Dear Tim Maudlin,
I will comment mainly on the first part of your essay. (The second part of the essay, in which you outline your new foundations for geometry, is interesting in it's own right, but it does not seem to address the original question as directly.)
One aspect that I liked is that you distinguish the surprise due to discovering a connection between seemingly distinct parts of mathematics from the wide applicability of mathematics to empirical sciences.

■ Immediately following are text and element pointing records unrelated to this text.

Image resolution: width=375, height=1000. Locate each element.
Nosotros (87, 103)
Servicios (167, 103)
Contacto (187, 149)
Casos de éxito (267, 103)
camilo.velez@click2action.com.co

In the first part, you also think about how the world needs to be in order for the counting numbers to be relevant. You give mountains and cells as examples of concepts that are not (always) sharp enough (conceptually) for counting, and atoms as an example of a concept that is. In my view, however, the sharpness of our concepts is a matter of degree. The concept of an 'atom' is still a vague one, to some degree; hence the question of whether something is an atom or not -and whether to count something as an atom or not- may still be ambiguous in certain situations. For instance, one can imagine an electron and a proton: they will always 'feel' each other's electrical field. When, exactly, do they form a hydrogen atom? This question is also relevant in foundations of chemistry (with competing partition schemes in computational chemistry to identify 'atoms in molecules').
Viewed in this way, there are many degrees of freedom in applying mathematics to empirical findings - something which is rarely discussed in relation to the perceived effectiveness of mathematics.